Albert : un projet encore en phase d’apprentissage ?
Interrogée par Élise Lucet, Clara Chappaz, ministre déléguée à l’Intelligence artificielle, rappelle qu’Albert est encore en phase d’expérimentation. Il s’agit d’un outil en développement, qui doit encore apprendre et s’améliorer. Une phase de rodage nécessaire, certes, mais qui soulève une question centrale : peut-on se permettre autant d’erreurs quand il s’agit de l’accès aux droits des citoyens ?
Dans un contexte où l’automatisation des services publics suscite autant d’espoirs que de craintes, Albert incarne à lui seul les défis posés par l’IA dans la sphère publique. Faut-il miser sur des outils pas encore prêts, ou prendre le temps de les rendre réellement fiables avant de les déployer ?
Faut-il craindre une déshumanisation des services publics ?
Au-delà des limites techniques d’Albert, une question plus large se pose : quelle place souhaitons-nous accorder à l’intelligence artificielle dans les services publics ? Si l’ambition est de faciliter le quotidien des agents et d’améliorer l’accès aux droits pour tous, encore faut-il que ces outils soient réellement pensés pour les réalités du terrain. En l’état, Albert semble davantage ajouter de la confusion que de l’efficacité.

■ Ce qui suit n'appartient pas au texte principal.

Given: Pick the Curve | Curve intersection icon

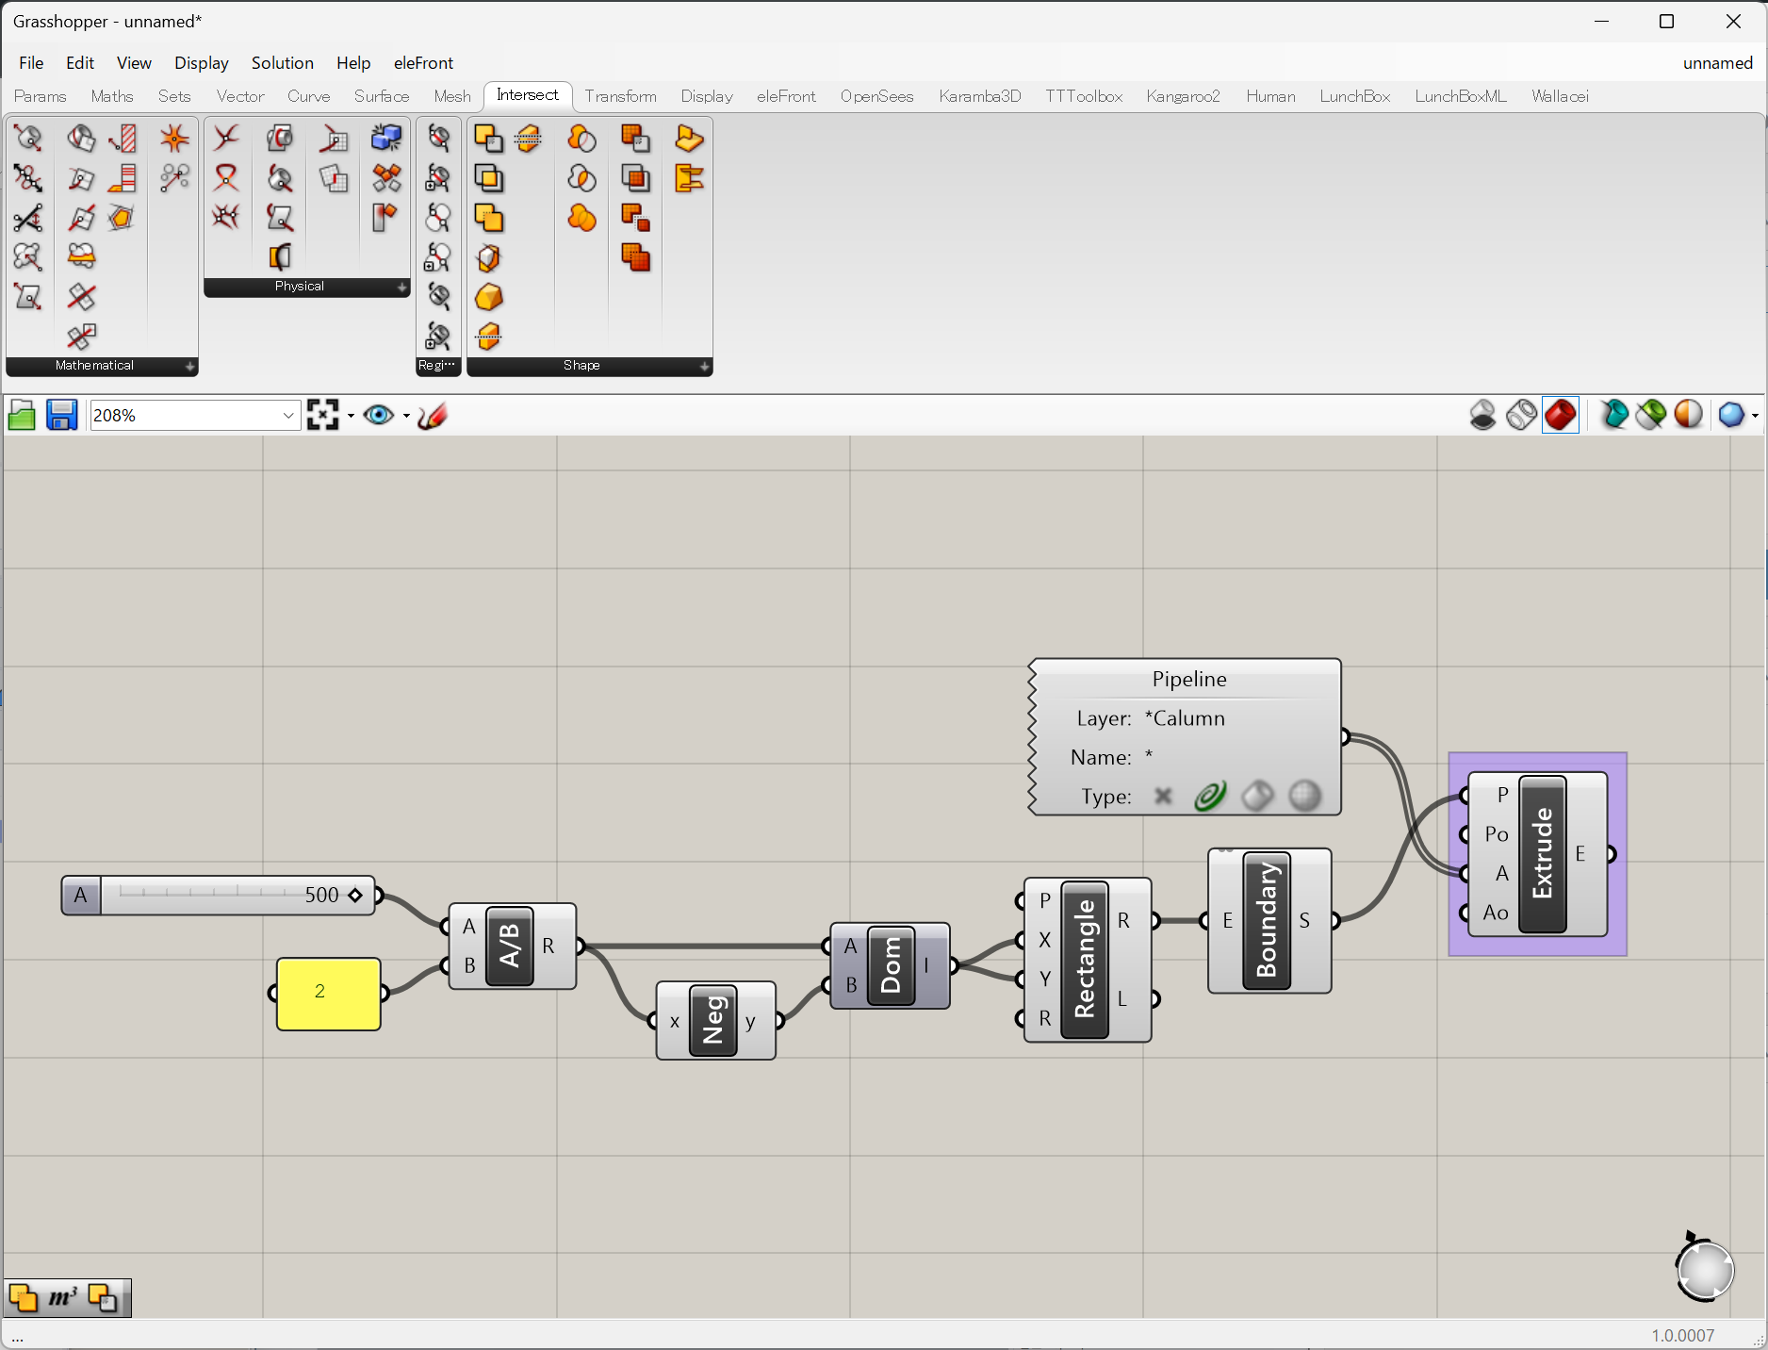Looking at the screenshot, I should point(226,139).
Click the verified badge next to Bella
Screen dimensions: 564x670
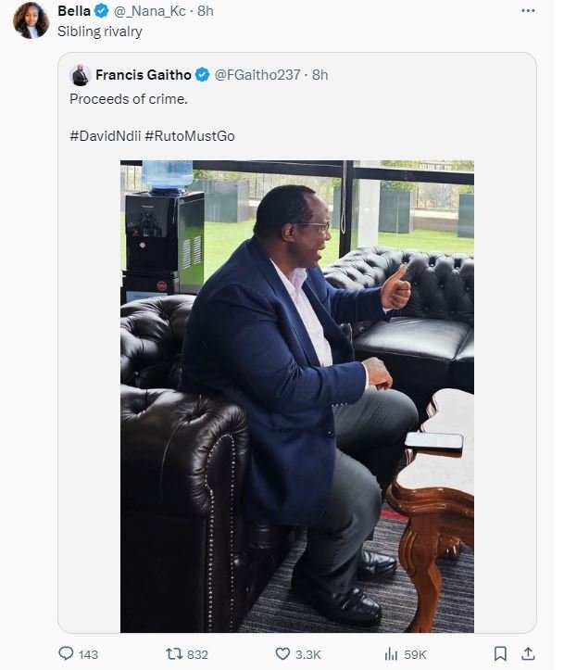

Ce témoignage de terrain met en lumière un enjeu fondamental : toute technologie, aussi innovante soit-elle, doit être conçue en lien étroit avec celles et ceux qui l’utiliseront. Sans cette adaptation fine aux usages concrets, le risque est grand de voir les bonnes intentions se heurter à la complexité administrative qu’elles prétendaient justement alléger.
"Cash Investigation". L’intelligence artificielle a-t-elle pris le contrôle sur notre quotidien ?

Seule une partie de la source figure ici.